MobileH2R: Learning Generalizable Human to Mobile Robot Handover Exclusively from Scalable and Diverse Synthetic Data

Zifan Wang*^1,2,5, Ziqing Chen*^1,2, Junyu Chen*¹, Jilong Wang^2,3, Yuxin Yang², Yunze Liu^1,5, Xueyi Liu^1,5, He Wang^2,3, Li Yi†^4,5,

¹Tsinghua University, ¹Galbot, ¹Peking University, ²Shanghai Artificial Intelligence Laboratory, ³Shanghai Qi Zhi Institute

Paper arXiv Video Code

Abstract

This paper introduces MobileH2R, a framework for learning generalizable vision-based human-to-mobile-robot (H2MR) handover skills.

Unlike traditional fixed-base handovers, this task requires a mobile robot to reliably receive objects in a large workspace enabled by its mobility. Our key insight is that generalizable handover skills can be developed in simulators using high-quality synthetic data, without the need for real-world demonstrations. To achieve this, we propose a scalable pipeline for generating diverse synthetic full-body human motion data, an automated method for creating safe and imitation-friendly demonstrations, and an efficient 4D imitation learning method for distilling large-scale demonstrations into closed-loop policies with base-arm coordination.

Experimental evaluations in both simulators and the real world show significant improvements (at least +15% success rate) over baseline methods in all cases. Experiments also validate that large-scale and diverse synthetic data greatly enhances robot learning, highlighting our scalable framework.

Video

Method

MobileH2R-Sim

To scale up synthetic and diverse full-body human motion data, we introduce an automatic pipeline emphasizing both diversity and fidelity.

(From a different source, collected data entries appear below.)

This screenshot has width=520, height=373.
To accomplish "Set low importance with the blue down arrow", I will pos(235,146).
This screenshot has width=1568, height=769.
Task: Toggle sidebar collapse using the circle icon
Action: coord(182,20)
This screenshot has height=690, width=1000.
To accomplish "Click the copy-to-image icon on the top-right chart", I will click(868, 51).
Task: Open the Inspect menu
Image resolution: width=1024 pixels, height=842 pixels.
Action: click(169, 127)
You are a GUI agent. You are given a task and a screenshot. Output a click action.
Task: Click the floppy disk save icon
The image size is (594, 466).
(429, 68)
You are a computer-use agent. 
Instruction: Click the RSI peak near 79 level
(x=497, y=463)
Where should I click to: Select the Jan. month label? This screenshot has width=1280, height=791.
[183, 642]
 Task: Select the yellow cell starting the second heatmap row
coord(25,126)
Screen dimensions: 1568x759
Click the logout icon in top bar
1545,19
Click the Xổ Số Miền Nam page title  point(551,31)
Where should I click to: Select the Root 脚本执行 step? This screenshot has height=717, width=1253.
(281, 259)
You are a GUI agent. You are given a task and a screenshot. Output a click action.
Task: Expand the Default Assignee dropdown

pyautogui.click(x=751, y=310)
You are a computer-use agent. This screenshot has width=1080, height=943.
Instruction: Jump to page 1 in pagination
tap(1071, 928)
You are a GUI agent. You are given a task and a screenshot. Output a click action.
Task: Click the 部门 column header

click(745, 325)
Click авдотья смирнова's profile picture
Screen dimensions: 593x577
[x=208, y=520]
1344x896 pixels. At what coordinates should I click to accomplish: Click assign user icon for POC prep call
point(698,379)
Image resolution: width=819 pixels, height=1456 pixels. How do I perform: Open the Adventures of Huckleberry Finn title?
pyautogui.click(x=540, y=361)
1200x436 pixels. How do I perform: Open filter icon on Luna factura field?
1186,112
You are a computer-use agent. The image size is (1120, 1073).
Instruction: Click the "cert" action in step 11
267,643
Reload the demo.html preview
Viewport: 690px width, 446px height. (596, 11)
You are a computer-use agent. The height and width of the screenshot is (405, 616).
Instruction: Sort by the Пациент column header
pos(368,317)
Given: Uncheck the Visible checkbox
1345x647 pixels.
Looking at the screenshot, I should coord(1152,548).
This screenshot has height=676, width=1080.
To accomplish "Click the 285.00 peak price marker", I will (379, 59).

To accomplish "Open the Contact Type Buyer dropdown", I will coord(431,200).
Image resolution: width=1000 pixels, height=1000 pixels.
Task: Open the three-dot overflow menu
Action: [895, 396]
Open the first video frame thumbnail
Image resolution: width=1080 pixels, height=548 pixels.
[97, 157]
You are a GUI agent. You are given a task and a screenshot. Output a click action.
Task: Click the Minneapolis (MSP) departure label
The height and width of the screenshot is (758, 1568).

Existing datasets like AMASS, and MotionX lack task-specific specialization as well as interactive behaviors for complex HRI tasks like handover. Therefore, We propose a two-stage pipeline for full-body handover motion synthesis. By leveraging some generic motion synthesis algorithms, we generate a wide range of realistic full-body motions, while a task-specific synthesis method creates diverse hand and arm movements tailored for handovers.

Furthermore, we design an interactive human agent to respond to the robot’s proximity. Our synthetic dataset includes over 100K interactive handover scenes, scalable for task-specific HRI training

Safe and Imitation-friendly Demonstration

To ensure safe interaction, we opt to learn interaction policies through imitation rather than reinforcement learning. Inspired by GenH2R, we explore motion planning methods for demonstration generation. In terms of safety, we optimize the planner to ensure that the planned trajectories avoid collisions with the human body and prevent entering the human's blind side. To further facilitate the imitation from the demonstrations, we also ensure that the vision sequence paired with the planned trajectory provides clear and informative object state estimates. Since object states are strongly correlated with the robot's actions, this also strengthens the connection between the vision signal and the robot's actions, making imitation learning more effective. To implement all these requirements, we define several losses in the motion planning process to ensure the generation of high-quality demonstrations.

Imitation for Coordinated Base-Arm Actions

Finally, to distill these demonstrations into a visuomotor policy, we employ a 4D imitation learning approach that incorporates both human and object vision inputs, along with coordinated base-arm action outputs.

Unlike previous works that focus solely on hand-object point clouds, our approach also includes the human body as input. To address scale differences between body and object point clouds, we apply set abstraction layers with varied sampling radii.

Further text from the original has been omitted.